Человек старый, он хорошо помнил времена Наливайки, Лободы, Кремпского; украинскую вольницу знал на Руси лучше любого другого, а зная еще и Хмельницкого, понимал, что тот стоит двадцати Лобод и Наливаек. Поэтому понял он и всю опасность его на Сечь побега, особенно же с королевскими грамотами, про которые Барабаш рассказывал, что в них содержатся различные посулы казакам и призыв к сопротивлению.
– Господин черкасский полковник! – сказал он Барабашу. – Тебе бы, сударь, следовало на Сечь ехать, влиянию Хмельницкого противустать и умиротворять, умиротворять!
– Сударь хорунжий! – ответил Барабаш. – Я вашей милости сообщу вот что: всего лишь узнав о побеге Хмельницкого с грамотами, половина моих черкасских людей нынешней ночью на Сечь сбежала. Мое время прошло. Мне – могила, не булава!
И действительно, Барабаш был солдат бывалый, но человек старый и влияния не имевший.
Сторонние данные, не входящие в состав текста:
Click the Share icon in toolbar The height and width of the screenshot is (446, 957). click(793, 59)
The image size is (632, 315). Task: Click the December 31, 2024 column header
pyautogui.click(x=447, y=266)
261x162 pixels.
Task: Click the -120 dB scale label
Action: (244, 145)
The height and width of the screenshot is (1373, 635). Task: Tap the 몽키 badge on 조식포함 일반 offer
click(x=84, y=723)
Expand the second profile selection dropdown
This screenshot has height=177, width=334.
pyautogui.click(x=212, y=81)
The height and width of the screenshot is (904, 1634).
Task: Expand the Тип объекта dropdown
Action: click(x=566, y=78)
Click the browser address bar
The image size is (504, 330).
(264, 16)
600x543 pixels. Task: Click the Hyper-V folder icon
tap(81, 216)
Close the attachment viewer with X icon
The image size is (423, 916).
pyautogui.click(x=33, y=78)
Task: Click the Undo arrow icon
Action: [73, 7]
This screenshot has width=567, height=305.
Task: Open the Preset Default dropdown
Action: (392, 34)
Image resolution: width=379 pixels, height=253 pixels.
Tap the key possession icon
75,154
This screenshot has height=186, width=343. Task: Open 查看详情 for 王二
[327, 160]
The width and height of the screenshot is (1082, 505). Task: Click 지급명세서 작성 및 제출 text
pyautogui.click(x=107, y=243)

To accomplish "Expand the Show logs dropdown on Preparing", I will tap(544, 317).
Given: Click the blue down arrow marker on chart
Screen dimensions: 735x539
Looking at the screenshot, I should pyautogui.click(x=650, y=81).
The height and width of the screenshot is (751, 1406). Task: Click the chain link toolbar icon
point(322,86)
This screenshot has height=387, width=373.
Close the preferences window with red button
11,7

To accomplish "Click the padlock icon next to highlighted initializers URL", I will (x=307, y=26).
За разговором дошли до квартиры Зацвилиховского. Старый хорунжий обрел меж тем в мыслях спокойствие, свойственное его голубиной душе, и, когда все уселись за штофом меду, сказал веселее:
– Все это безделица, ежели война, как поговаривают, с басурманом praeparatur[15], а так оно вроде бы и есть; ибо, хотя Речь Посполитая войны не желает и немало уже сеймы королю крови попортили, король, однако, на своем настоять может. Так что весь этот пыл можно будет повернуть на турка, и – в любом случае – у нас есть время. Я сам поеду изложить дело к краковскому пану нашему и буду просить, чтобы возможно ближе подтянулся к нам с войском. Добьюсь ли чего, не знаю, ибо хотя он повелитель доблестный, а воин опытный, но слишком уж полагается и на свое мнение, и на свое войско. Ты, ваша милость господин черкасский полковник, держи казаков в руках, а ты, ваша милость господин наместник, как прибудешь в Лубны, проси князя, чтобы с Сечи глаз не спускал. Пусть бы там и замыслили что заварить – repeto: у нас есть время. На Сечи народу сейчас мало: за рыбой и за зверем все поразбрелись либо по всей Украине в селах сидят. Пока соберутся, много в Днепре воды утечет. Да и княжеское имя страх наводит; а как узнают, что он на Чертомлык поглядывает, может, и будут сидеть тихо.